We are looking for a skilled Information Security Auditor to join our team. In this role, you'll help protect our organization's data and IT systems from cyber threats and ensure compliance with industry standards.

• Gain a thorough understanding of Ford's business objectives, processes, goals, and strategies to effectively analyze and interpret IT risks and technology challenges.

• Take charge of examining and analyzing technology and business risks by conducting IT audits, developing audit plans, defining scope and procedures, and preparing comprehensive audit reports.

• Research industry trends relevant to our environment, including those in automotive, finance, mobility, technology, cybersecurity, and auditing. 

• Contribute to the development of a risk-based IT audit plan and help assess areas of risk that need IT audit procedures. Execute these audit procedures based on their risk and impact on the business, spanning various applications, technologies, and business processes. Collaborate with internal and external partners and monitor the completion of planned actions. 

• Support departmental transformation efforts by piloting new processes and developing audit responses.

• Proactively identify business initiatives and changes in the business environment and evaluate their impact on both the business and the control environment.

• Collaborate with global business auditors on joint business and IT audits.

• Engage regularly with the Internal Controls, Legal, and Cybersecurity & Policy teams. 

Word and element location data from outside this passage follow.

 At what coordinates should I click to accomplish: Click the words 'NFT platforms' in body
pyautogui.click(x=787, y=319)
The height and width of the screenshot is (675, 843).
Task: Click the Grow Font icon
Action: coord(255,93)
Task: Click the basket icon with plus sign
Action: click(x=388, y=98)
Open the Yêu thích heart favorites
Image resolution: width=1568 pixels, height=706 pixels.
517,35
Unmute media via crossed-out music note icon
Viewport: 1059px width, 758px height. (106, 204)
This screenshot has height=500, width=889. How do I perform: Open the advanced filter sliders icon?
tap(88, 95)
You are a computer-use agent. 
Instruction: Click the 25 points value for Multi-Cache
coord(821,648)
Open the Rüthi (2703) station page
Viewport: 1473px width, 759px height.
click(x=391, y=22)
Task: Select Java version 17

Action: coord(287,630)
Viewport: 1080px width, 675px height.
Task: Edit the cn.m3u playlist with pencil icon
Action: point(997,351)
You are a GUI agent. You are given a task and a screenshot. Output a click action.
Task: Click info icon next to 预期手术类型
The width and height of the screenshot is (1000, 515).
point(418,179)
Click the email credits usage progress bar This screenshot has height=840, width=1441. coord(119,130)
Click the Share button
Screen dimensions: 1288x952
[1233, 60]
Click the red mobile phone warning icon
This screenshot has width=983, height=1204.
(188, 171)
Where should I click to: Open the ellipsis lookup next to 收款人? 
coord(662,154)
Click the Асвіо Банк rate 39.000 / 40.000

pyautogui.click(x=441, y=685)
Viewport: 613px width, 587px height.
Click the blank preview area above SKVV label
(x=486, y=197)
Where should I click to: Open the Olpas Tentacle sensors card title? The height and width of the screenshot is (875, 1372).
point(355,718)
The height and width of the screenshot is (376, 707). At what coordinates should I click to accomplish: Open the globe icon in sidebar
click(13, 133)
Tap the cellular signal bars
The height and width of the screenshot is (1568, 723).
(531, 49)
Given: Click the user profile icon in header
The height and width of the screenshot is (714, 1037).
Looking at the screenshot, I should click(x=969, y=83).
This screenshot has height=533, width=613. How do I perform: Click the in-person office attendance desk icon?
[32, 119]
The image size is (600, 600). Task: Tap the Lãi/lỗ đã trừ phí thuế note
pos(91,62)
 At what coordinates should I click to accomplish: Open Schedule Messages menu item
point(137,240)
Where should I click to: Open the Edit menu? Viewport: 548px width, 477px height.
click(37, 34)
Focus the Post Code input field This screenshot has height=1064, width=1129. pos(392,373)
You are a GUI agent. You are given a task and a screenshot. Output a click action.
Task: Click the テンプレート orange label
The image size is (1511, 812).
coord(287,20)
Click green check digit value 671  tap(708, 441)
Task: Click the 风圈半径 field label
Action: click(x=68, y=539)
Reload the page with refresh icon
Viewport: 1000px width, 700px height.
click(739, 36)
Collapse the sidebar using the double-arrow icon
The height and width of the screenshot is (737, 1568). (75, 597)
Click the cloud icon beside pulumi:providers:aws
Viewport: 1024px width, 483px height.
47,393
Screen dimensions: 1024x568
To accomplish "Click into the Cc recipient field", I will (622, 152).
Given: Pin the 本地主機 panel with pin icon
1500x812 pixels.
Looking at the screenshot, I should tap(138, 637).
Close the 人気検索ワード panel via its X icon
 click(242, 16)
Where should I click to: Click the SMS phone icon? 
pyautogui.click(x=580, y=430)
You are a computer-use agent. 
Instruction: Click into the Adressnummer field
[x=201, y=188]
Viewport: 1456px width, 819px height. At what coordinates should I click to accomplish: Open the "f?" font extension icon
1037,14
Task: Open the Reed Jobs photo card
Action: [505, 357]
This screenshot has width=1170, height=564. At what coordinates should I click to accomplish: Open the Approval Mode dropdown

• Travels may be required as part of this role.

• Work location: Chennai, Sholinganallur ELCOT, Ford GTBC Campus.

Education Qualification: 

• Bachelors or Masters degree in Computer Science or Information Technology or Cybersecurity. 

Must have: 

• A minimum of two years of IT Security or IT Audit experience.

• Knowledge of Software development processes.

• A minimum of one IT Security certification, such as CISA, CISSP, or a similar technical certification.

• Possesses extensive knowledge of industry security frameworks, such as NIST and CIS, along with an understanding of inherent and control risks.

• Strong understanding of ISO 27001/2 standards.

• Proven experience in implementing or testing IT General Controls (e.g. Change Management, Disaster Recover, Cloud Service Provider Controls).

• Possesses excellent verbal and written communication skills, with the ability to effectively engage with all levels of leadership. 

• Ability to work independently in a dynamic environment.

Nice to have:

• Varied IT experience, such as programming, systems analysis, and security administration.

• Strong project management skills and ability to handle multiple tasks simultaneously.